For the average individual: Best case scenario they get rich. Worst case scenario their investment goes to zero or close to it and they get a max 3k tax deduction on their taxable income. Their lifestyle/future savings could be greatly impacted by the loss, certainly far more than the businesses/rich people in question would suffer.
What I meant was, how is any of this an argument for investing specifically in Bitcoins?
In any case, if a corporate makes an investment and loses the money, you are correct that this will lower the tax base and hence the total taxes paid, but that will of course only cover a small part of the loss.
I don't know the tax implications for individuals in the US investing in stocks, but in Sweden there's not much difference if you're a company or an individual, you'll still be able to deduct losses.
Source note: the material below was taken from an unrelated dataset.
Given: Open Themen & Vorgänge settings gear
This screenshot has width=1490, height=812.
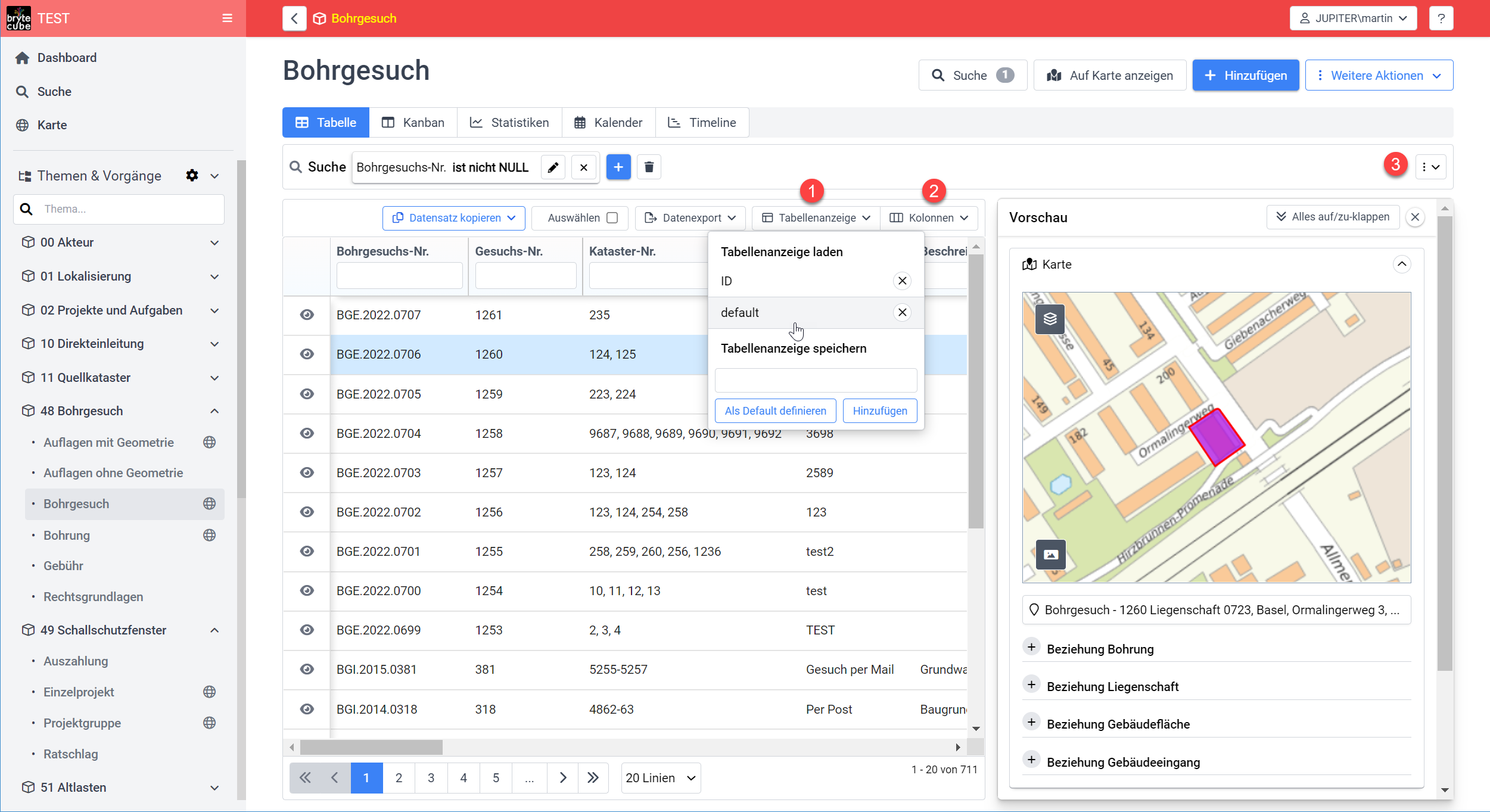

Finally, if a company invest a large part of their capital in Bitcoin and it goes to zero, that is just as catastrophic for the company as it would be for an individual, it just depends on how much of the "savings" were invested.
Well it's good to be an investor in Sweden I guess, if theoretically you could write off your entire capital loss and pay no income tax, like a US business could. As far as the US goes it's capped at a $3000 loss barring some special circumstances.
I was just opposing the "Rich people and businesses are getting into it! That means the value is bound to go up and makes it a good investment for me!" attitude I was seeing in the comments. The super rich and large corporations have disposable incomes and options that make buying bitcoin considerably less risky than it would be for the average retail investor.
"We hold and may acquire digital assets that may be subject to volatile market prices, impairment and unique risks of loss.
In January 2021, we updated our investment policy to provide us with more flexibility to further diversify and maximize returns on our cash that is not required to maintain adequate operating liquidity. As part of the policy, which was duly approved by the Audit Committee of our Board of Directors, we may invest a portion of such cash in certain alternative reserve assets including digital assets, gold bullion, gold exchange-traded funds and other assets as specified in the future. Thereafter, we invested an aggregate $1.50 billion in bitcoin under this policy and may acquire and hold digital assets from time to time or long-term. Moreover, we expect to begin accepting bitcoin as a form of payment for our products in the near future, subject to applicable laws and initially on a limited basis, which we may or may not liquidate upon receipt.
The prices of digital assets have been in the past and may continue to be highly volatile, including as a result of various associated risks and uncertainties. For example, the prevalence of such assets is a relatively recent trend, and their long-term adoption by investors, consumers and businesses is unpredictable. Moreover, their lack of a physical form, their reliance on technology for their creation, existence and transactional validation and their decentralization may subject their integrity to the threat of malicious attacks and technological obsolescence. Finally, the extent to which securities laws or other regulations apply or may apply in the future to such assets is unclear and may change in the future. If we hold digital assets and their values decrease relative to our purchase prices, our financial condition may be harmed.
Moreover, digital assets are currently considered indefinite-lived intangible assets under applicable accounting rules, meaning that any decrease in their fair values below our carrying values for such assets at any time subsequent to their acquisition will require us to recognize impairment charges, whereas we may make no upward revisions for any market price increases until a sale, which may adversely affect our operating results in any period in which such impairment occurs. Moreover, there is no guarantee that future changes in GAAP will not require us to change the way we account for digital assets held by us.
Finally, as intangible assets without centralized issuers or governing bodies, digital assets have been, and may in the future be, subject to security breaches, cyberattacks or other malicious activities, as well as human errors or computer malfunctions that may result in the loss or destruction of private keys needed to access such assets. While we intend to take all reasonable measures to secure any digital assets, if such threats are realized or the measures or controls we create or implement to secure our digital assets fail, it could result in a partial or total misappropriation or loss of our digital assets, and our financial condition and operating results may be harmed."
I’d say the main difference here is not the tax treatment, it’s the relative amounts - most private individuals could also afford to invest 10% of their cash savings in something very risky.
Add to that the fact that the people making the investment decisions at companies are not personally completely dependent on the outcome. Worst case scenario they can get another job.